→ **RECORDS SUPPLIED**
┏━━

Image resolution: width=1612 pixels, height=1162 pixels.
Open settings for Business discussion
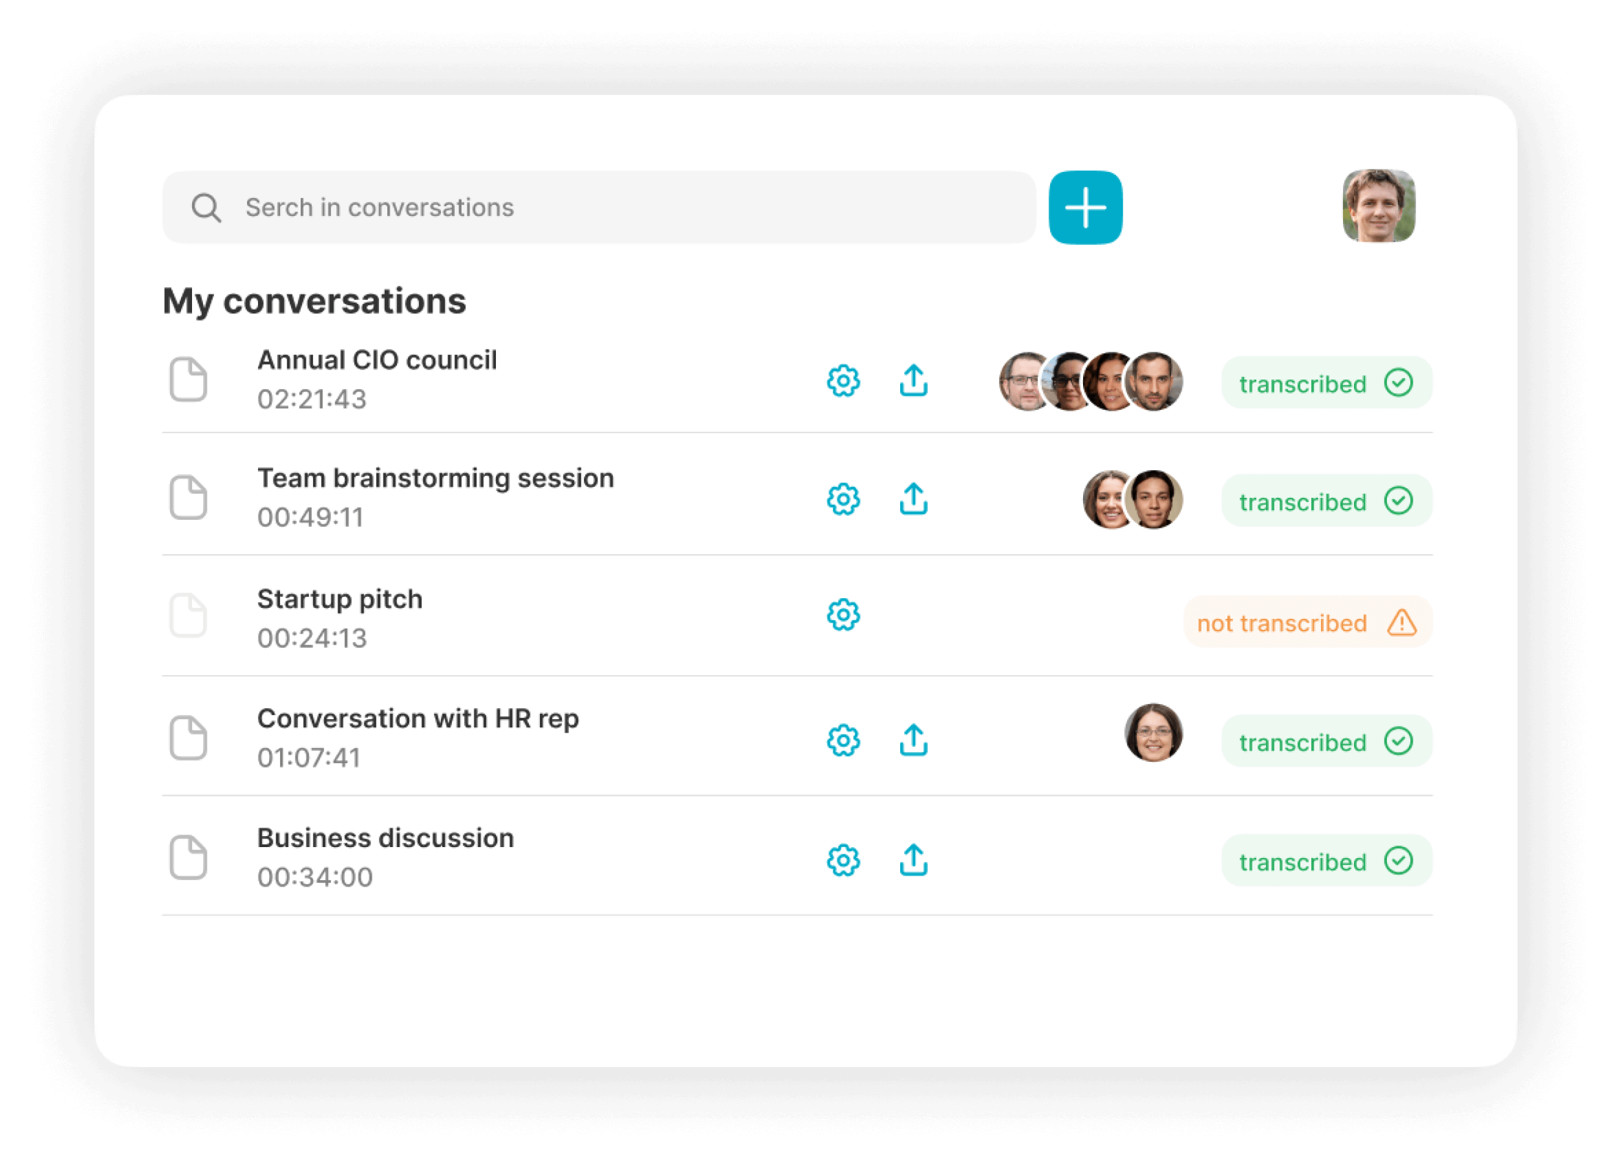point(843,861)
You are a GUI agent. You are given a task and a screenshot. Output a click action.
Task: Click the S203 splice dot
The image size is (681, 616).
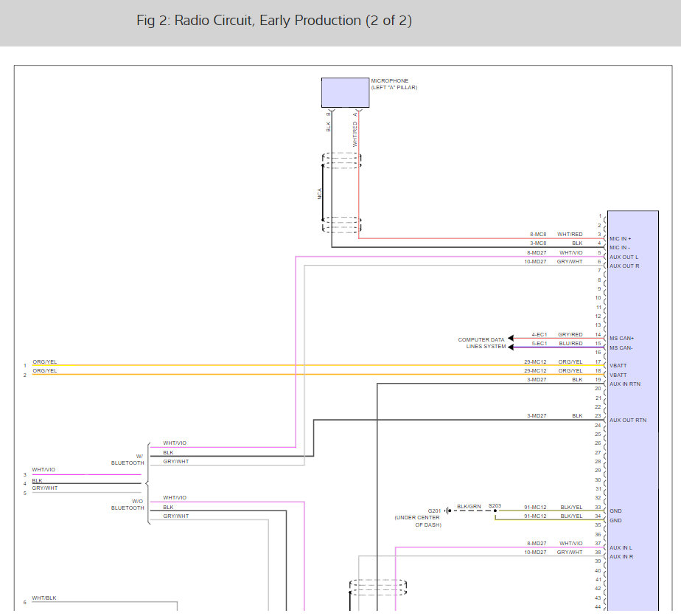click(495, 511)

┗━━

→ **EXERCISE INSTRUCTIONS**
Omitting the pictures, repeat all entries exactly.

→ **FINISHED EXERCISE**
Image resolution: width=1612 pixels, height=1162 pixels.
Open settings for Business discussion
point(843,861)
You are a GUI agent. You are given a task and a screenshot. Output a click action.
Task: Click the S203 splice dot
The image size is (681, 616).
click(495, 511)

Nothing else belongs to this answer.